Taking quite a pragmatic approach, Sarah Radcliffe of NAT described how, in the UK, an advocacy organisation and group of HIV clinicians had worked to improve the access to healthcare for asylum seekers who are being held by the government in a detention centre (often a preliminary step before removal from the country). Key aims were that access to antiretrovirals would be uninterrupted, there would be continuity in healthcare (for example, attendance at clinic) and that a person being deported would be adequately prepared (for example, with sufficient drug supplies and links to care at their destination). To these ends, a guidance document has been developed in co-operation with healthcare staff at detention centres and this has been previously described on aidsmap.

Radcliffe said that she was aware of the document being used by community organisations to advocate for detainee’s rights to access HIV care, and in some cases to prevent or delay deportation.

The aims of Caroline Izambert from Act-Up Paris were more ambitious. She suggested that the case law of N could still be challenged.

She also pointed out that this court decision referred only to a minimum standard and did not in any way prevent a state from offering more protection to a migrant with a health problem.

In fact, France has since 1998 had a law allowing a person to be given a residence permit on medical grounds. The person must require essential treatment that is not accessible in their country of origin, but that is available in France. Although the implementation of this law has tended to be restrictive in recent years, the law was upheld a few months ago by the Conseil d’Etat, a high ranking judicial body.

Moreover, this judicial decision clarified that for a treatment to be considered 'accessible' it had to be genuinely accessible to the individual concerned. Although a drug may be available in a country, in practice treatments may only be available in certain locations, to certain social groups, with interruptions in supply, in limited quantities, or at a price that is unaffordable for the person concerned.

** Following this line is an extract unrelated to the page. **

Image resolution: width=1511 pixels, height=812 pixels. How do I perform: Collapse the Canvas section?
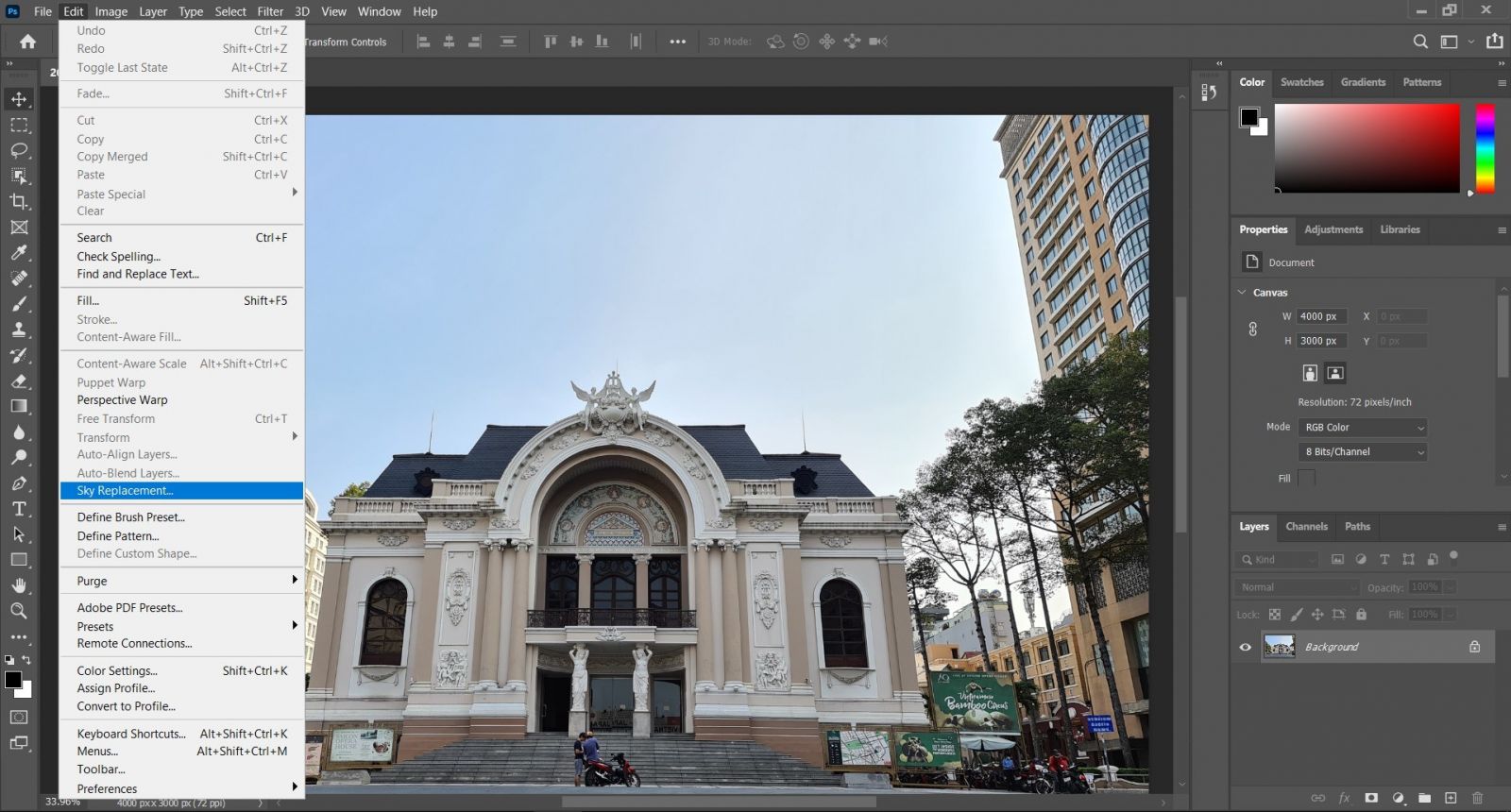(1242, 293)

Izambert recommended that activists in other countries should fight for the implementation of similar legislation.

Further information

Presentations by the speakers and their related abstracts are available on the official conference website.


Wiessner P et al. Deportation of HIV-positive migrants in 29 countries: impact on health and human rights. Eighteenth International AIDS Conference, Vienna, abstract TUAF0101, 2010.

Teufl M. Legal situation of migrants with chronic disease, particularly HIV/AIDS, in Austria. Eighteenth International AIDS Conference, Vienna, abstract TUAF0102, 2010.

Radcliffe S et al. Detention, removal and people living with HIV. Eighteenth International AIDS Conference, Vienna, abstract TUAF0103, 2010.

Izambert C et al. Prevention of the expulsion of non-European HIV positive foreigners in spite of an unfavourable judgement by the European Court of Human Rights: the French case. Eighteenth International AIDS Conference, Vienna, abstract TUAF0104, 2010.